CDs aren't really a good idea right now, IMO, as there aren't any decently short term CDs with interest rates higher than the interest rates offered by online savings accounts through many banks, but mutual funds and the like are good choices.

If you go with a 5 year CD, you can sometimes get 6% APY, but anything less and the tiny amount of extra interest isn't worth the lost liquidity, to me.
posted by wierdo at 5:20 PM on December 31, 2006


in the USA at least, it is not illegal prima facie to possess money
posted by ikkyu2 at 3:38 PM PST on December 31


That doesn't mean it won't be taken by law enforcement and not returned, though. Anonymous, just make sure that you don't keep any of that money in the form of cash on your person.
posted by Optimus Chyme at 5:47 PM on December 31, 2006


just 3rding everyone else; the gift tax is the obligation of the giver, not the receiver. and assuming these gifts are the only gifts from the particular person in 2006, no gift tax is required as it is below the $10,000 limit.

also, seriously, the bank won't care. i regularly deposit checks this big at the ATM. no big whoop.

don't blow the money! i was given $20k in 1988 and if i had just put that money into the stock market instead of blowing it on computer crap... well, that $20k would be $150,000 right now, easy.

spend some of it, but invest the rest.
posted by joeblough at 5:52 PM on December 31, 2006


I was wrong; JackFlash is correct. Here's the scoop on the gift tax. Nothing for the original poster to worry about.
posted by ikkyu2 at 6:32 PM on December 31, 2006


BTW, the only thing that really freaks banks out is large withdrawals of cash. Once you walk out the door, it's done, so they're very paranoid. And it can screw up their cash flow if they're a small branch.
posted by smackfu at 6:40 PM on December 31, 2006


To echo other MeFites, the bank won't care, provided you're telling the truth about where the money came from. They deal with far more spectacular transactions on a daily basis.

Plus the money is flowing the right way: in.
(By the way, congratulations!)
posted by Count Ziggurat at 9:19 AM on January 1, 2007


Go ahead and deposit them, but be prepared for the banks to put one of their bullshit many day holds on them.
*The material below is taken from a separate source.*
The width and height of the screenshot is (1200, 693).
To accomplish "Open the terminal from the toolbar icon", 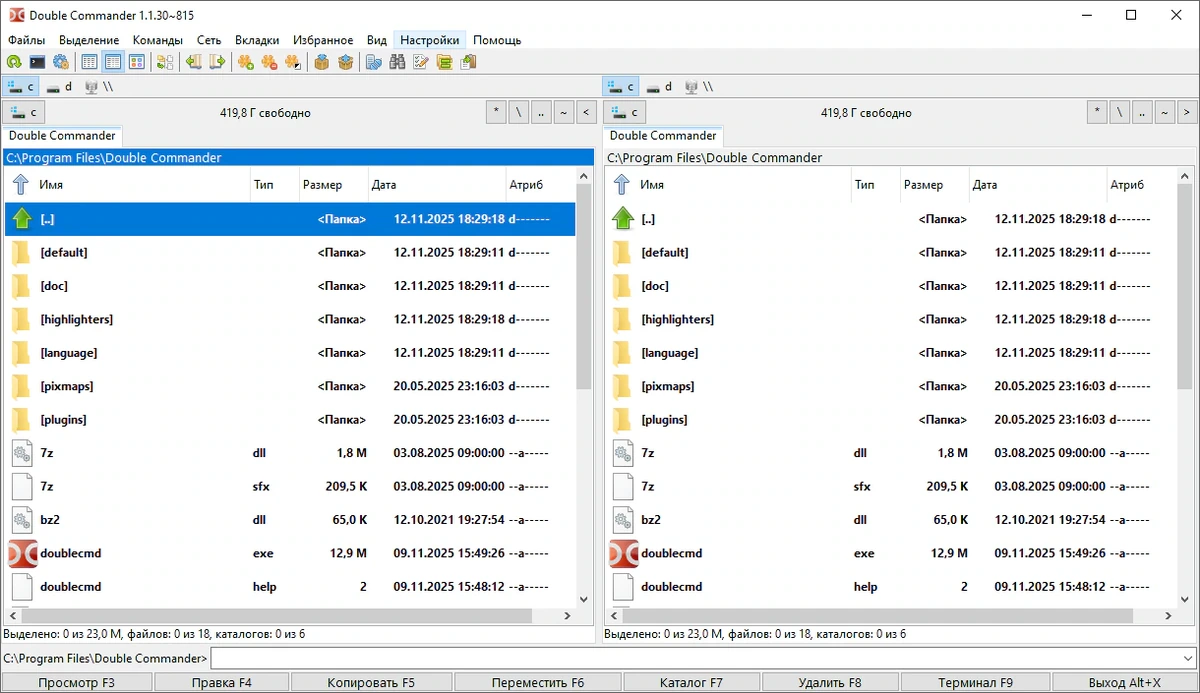I will pyautogui.click(x=37, y=62).
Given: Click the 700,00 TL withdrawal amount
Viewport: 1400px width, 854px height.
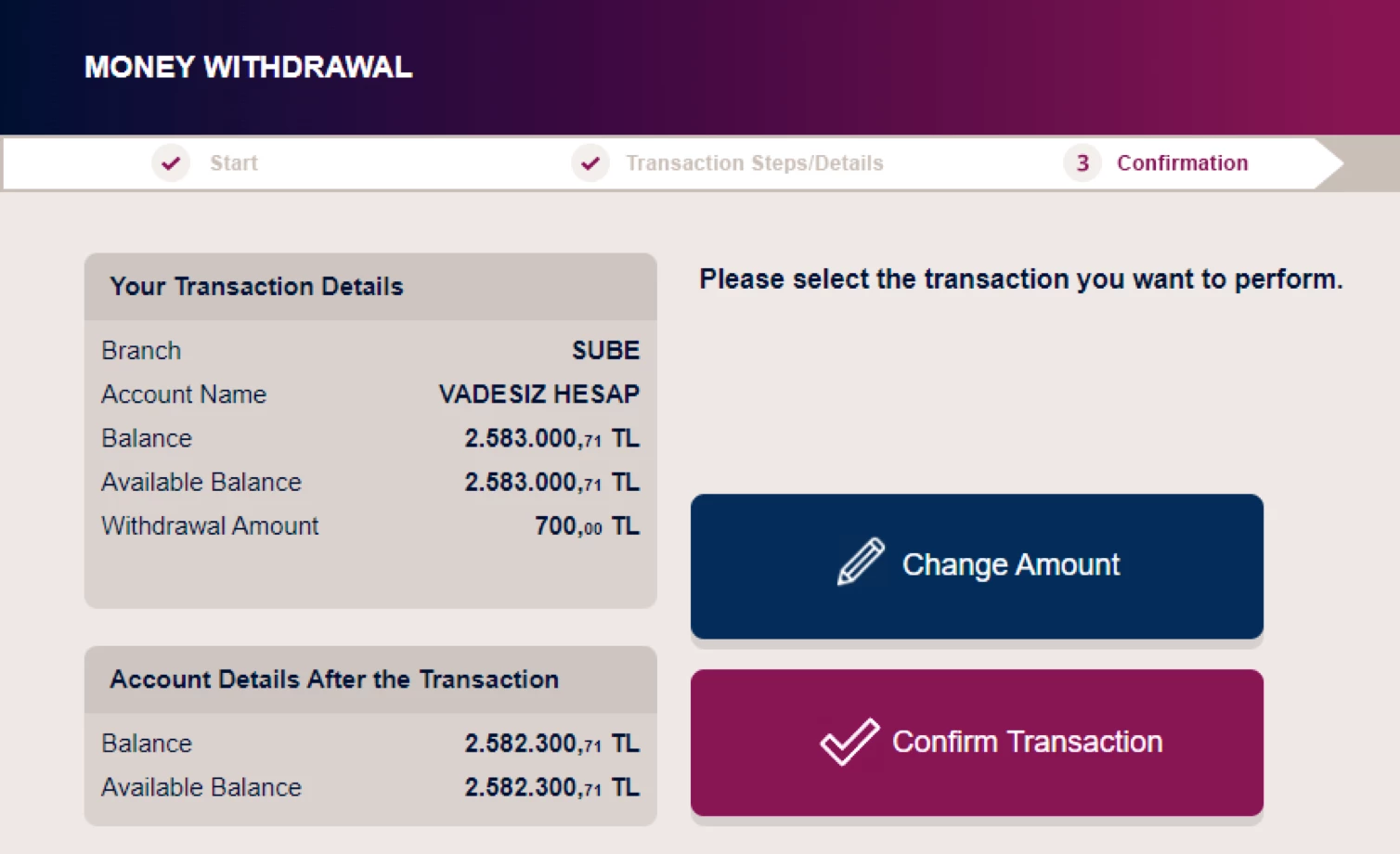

Then let the money sit in your account for a month or so, and gawk at it lovingly. ;-)
posted by drstein at 5:51 PM on January 1, 2007


Congrats on the windfall! Last spring I had to deposit a large amount as well (over $50,000)...unfortunately it was part of the liquidation of my retirement account, which I was going to need to survive unemployment!

However, it was no problem. The money went into my checking account, and a week or two later was wire transferred to GMAC Bank, with whom I am VERY happy. Most of it went into their money market, more into a CD. I suggest doing something this. Having a substantial amount of the money in long-term savings, someplace you can just forget about it for awhile, is a very good thing. Your semi-nomadic lifestyle may change someday, and money like that will come in handy.
posted by lhauser at 9:32 PM on January 1, 2007


I'm going to go with: Bank won't care. But if you're that worried, call them up and schedule a meeting with one of those non-teller, helper folks who sit at the desks. I'm sure they could assuage any fears you might have about your huge windfall. Congrats, by the way, you sound like you earned it.

When I worked for a realtor, I once deposited a 125,000$ check and they didn't bat an eyelash. Of course, it was a business account in good standing, but I had that check in a death grip the whole way there!
posted by GilloD at 7:37 AM on January 2, 2007


They probably will put some sort of hold on it. It'll probably be a few days at least until the money is available. I know because a few years ago I deposited a personal check for $11,000.

Also be aware that if you use large chunks of it at once (to say, pay off a credit card or buy a new computer) the bank will put a hold on your account in order to confirm it's really you making the purchases.
posted by Jess the Mess at 10:44 AM on January 2, 2007


Just deposit the checks as normal at your bank. You can't turn around and take $20,000 immediately but once the checks have cleared you can.